Gaming recommended events overview

GA4 groups recommended events by industry, and games have their own set: level_start, level_end, level_up, post_score, unlock_achievement, tutorial_begin, tutorial_complete, earn_virtual_currency, and spend_virtual_currency. Using these documented names instead of custom ones unlocks GA4's progression and economy reporting. This overview maps the set and how the events combine into funnels.

Verified against primary sources

The gaming event set

GA4's games recommended events cover three areas: progression (level_start, level_end, level_up, tutorial_begin, tutorial_complete), achievement and scoring (post_score, unlock_achievement), and the in-game economy (earn_virtual_currency, spend_virtual_currency).

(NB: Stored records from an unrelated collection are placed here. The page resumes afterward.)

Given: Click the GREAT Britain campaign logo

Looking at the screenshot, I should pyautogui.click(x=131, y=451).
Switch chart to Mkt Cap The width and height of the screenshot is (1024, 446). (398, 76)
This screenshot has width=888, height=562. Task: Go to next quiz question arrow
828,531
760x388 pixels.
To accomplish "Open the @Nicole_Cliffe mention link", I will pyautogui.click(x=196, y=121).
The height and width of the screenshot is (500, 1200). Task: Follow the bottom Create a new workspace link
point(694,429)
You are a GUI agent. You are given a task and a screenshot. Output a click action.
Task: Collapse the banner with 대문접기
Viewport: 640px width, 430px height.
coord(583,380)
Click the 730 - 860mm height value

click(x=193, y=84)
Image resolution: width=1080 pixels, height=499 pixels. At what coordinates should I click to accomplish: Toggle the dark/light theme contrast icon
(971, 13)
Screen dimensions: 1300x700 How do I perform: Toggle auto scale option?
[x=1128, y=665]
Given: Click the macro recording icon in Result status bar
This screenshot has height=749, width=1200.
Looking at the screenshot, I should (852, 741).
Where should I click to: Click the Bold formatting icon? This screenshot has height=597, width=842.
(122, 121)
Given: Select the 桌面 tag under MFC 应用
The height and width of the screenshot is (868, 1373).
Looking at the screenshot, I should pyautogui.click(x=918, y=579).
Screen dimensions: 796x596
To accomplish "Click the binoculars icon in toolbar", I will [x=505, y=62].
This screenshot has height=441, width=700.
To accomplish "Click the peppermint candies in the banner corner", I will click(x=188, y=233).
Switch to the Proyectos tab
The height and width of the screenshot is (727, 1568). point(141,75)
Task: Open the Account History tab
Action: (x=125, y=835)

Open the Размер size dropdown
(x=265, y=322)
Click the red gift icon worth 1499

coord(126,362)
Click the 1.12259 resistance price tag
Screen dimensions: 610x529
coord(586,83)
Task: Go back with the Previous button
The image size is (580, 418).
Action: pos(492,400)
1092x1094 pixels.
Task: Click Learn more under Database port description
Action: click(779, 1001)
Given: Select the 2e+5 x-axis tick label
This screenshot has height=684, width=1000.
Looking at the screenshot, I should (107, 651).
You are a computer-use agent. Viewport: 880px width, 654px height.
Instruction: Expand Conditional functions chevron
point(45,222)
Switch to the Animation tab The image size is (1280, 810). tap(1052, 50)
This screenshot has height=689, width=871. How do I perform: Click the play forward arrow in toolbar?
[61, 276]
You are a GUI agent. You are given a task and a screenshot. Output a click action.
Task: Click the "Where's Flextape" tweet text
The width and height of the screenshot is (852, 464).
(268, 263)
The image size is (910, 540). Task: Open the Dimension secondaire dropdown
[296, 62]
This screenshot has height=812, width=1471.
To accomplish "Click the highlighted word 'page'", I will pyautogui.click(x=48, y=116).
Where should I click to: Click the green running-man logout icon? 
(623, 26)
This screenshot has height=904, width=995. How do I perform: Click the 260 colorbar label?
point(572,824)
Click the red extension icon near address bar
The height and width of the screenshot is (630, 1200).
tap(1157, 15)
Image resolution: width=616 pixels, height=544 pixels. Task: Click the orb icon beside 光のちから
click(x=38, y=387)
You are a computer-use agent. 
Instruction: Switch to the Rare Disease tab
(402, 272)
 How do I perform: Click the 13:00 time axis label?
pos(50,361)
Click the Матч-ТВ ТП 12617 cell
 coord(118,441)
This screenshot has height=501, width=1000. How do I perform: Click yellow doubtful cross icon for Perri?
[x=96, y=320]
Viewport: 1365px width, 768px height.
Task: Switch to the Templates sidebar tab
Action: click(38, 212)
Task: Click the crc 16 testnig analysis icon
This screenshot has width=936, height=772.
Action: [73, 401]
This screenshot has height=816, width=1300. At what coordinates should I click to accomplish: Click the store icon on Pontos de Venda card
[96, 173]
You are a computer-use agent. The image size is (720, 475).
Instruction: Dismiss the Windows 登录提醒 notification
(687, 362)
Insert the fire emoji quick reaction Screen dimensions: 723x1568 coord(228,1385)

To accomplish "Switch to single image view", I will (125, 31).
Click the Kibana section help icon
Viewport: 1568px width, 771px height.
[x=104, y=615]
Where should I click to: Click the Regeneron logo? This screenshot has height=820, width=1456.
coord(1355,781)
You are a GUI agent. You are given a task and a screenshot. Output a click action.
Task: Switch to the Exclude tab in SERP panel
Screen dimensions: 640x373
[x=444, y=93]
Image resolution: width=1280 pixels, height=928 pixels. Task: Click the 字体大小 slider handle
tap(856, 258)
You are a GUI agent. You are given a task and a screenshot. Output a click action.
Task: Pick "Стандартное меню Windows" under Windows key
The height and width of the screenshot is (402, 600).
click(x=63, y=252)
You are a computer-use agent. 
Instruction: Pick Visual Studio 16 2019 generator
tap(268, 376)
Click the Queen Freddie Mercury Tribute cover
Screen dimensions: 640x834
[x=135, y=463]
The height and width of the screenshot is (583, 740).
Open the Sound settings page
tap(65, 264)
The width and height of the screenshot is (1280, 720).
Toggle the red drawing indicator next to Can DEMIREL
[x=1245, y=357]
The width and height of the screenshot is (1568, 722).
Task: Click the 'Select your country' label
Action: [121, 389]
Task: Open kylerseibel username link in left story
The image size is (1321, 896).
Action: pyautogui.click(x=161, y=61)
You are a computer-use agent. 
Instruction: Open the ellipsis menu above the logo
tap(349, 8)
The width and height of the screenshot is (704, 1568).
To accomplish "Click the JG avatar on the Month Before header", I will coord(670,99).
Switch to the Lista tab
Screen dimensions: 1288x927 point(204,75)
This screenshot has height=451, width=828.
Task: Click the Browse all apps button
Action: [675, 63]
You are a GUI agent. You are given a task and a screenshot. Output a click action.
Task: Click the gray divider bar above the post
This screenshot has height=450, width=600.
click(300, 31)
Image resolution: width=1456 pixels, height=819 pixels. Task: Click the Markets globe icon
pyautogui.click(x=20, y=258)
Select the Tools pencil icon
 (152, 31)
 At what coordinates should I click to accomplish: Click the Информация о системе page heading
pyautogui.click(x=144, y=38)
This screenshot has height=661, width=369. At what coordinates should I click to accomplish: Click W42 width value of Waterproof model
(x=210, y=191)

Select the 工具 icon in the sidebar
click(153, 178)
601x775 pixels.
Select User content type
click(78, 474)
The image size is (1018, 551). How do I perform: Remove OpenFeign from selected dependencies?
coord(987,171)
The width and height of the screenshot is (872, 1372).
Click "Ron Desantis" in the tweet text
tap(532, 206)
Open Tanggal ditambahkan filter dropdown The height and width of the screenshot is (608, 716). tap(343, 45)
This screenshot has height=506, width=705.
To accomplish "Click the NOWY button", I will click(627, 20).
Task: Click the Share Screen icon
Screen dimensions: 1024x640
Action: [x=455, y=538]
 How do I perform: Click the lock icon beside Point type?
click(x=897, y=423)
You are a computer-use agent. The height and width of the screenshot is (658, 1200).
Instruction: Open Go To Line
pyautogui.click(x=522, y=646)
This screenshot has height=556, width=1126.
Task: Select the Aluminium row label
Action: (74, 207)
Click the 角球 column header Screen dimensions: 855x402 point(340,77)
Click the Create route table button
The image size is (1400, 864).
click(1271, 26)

Each has a documented name and parameter shape. Firing them as named events lets GA4 populate its games-oriented analysis without custom report building.

Combining events into funnels

The events compose: tutorial completion predicts whether players reach level_start; level_end success rates locate difficulty spikes; level_up tracks long-run depth; and the virtual-currency pair models the economy that often funds real purchases. Treating them as a system, not isolated events, is where the analytical value lies.

How it appears in analytics and logs

Recognising the gaming event set tells you which documented names exist, so you avoid reinventing them as custom events and losing report mapping.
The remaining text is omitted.